Collected data:
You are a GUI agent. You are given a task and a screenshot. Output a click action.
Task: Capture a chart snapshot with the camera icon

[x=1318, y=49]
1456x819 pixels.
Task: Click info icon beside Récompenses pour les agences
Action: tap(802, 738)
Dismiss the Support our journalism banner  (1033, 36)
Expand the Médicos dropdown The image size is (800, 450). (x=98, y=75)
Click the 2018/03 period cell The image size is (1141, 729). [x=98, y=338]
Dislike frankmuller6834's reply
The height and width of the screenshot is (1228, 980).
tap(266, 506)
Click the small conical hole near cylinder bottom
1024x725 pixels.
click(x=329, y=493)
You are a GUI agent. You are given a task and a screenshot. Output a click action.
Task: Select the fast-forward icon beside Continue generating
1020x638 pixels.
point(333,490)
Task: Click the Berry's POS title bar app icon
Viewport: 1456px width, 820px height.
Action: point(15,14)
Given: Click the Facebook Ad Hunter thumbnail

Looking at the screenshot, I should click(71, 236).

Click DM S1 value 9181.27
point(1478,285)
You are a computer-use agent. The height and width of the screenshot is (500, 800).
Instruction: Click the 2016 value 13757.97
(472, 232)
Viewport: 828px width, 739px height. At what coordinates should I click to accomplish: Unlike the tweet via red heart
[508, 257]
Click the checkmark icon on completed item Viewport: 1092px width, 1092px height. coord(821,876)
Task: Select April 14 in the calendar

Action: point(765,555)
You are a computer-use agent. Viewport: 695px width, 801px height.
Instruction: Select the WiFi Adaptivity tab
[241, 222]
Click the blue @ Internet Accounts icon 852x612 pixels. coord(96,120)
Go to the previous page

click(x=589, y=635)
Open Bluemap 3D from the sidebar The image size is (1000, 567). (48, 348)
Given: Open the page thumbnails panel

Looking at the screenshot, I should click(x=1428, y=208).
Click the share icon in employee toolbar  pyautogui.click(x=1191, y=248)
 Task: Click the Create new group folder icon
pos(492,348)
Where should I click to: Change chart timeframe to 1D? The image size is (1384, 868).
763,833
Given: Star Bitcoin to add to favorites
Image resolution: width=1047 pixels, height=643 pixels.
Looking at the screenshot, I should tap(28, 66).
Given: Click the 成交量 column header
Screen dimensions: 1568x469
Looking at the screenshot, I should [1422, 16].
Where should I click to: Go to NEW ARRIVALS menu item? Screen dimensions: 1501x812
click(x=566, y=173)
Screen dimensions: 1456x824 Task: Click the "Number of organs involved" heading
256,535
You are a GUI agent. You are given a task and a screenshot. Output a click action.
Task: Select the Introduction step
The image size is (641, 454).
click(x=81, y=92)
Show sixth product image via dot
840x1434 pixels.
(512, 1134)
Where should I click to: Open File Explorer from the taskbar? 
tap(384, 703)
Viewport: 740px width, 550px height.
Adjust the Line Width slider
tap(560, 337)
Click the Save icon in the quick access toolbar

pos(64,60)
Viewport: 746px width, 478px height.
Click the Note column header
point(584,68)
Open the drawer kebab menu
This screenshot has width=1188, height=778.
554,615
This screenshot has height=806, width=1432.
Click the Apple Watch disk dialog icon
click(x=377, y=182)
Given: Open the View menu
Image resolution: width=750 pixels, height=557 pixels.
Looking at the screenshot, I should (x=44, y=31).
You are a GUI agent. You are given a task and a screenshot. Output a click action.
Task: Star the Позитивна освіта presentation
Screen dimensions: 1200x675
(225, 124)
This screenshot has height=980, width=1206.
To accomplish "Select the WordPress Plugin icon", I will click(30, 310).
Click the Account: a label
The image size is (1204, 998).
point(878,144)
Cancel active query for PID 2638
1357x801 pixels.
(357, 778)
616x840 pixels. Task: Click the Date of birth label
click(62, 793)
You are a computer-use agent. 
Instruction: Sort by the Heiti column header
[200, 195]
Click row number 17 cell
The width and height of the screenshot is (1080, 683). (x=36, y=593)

Task instructions:
Return each line of the material that contains the string "header", copied in full. Treat case as significant when matching.

Output below:
Given: Click the 成交量 column header
Click the Note column header
Instruction: Sort by the Heiti column header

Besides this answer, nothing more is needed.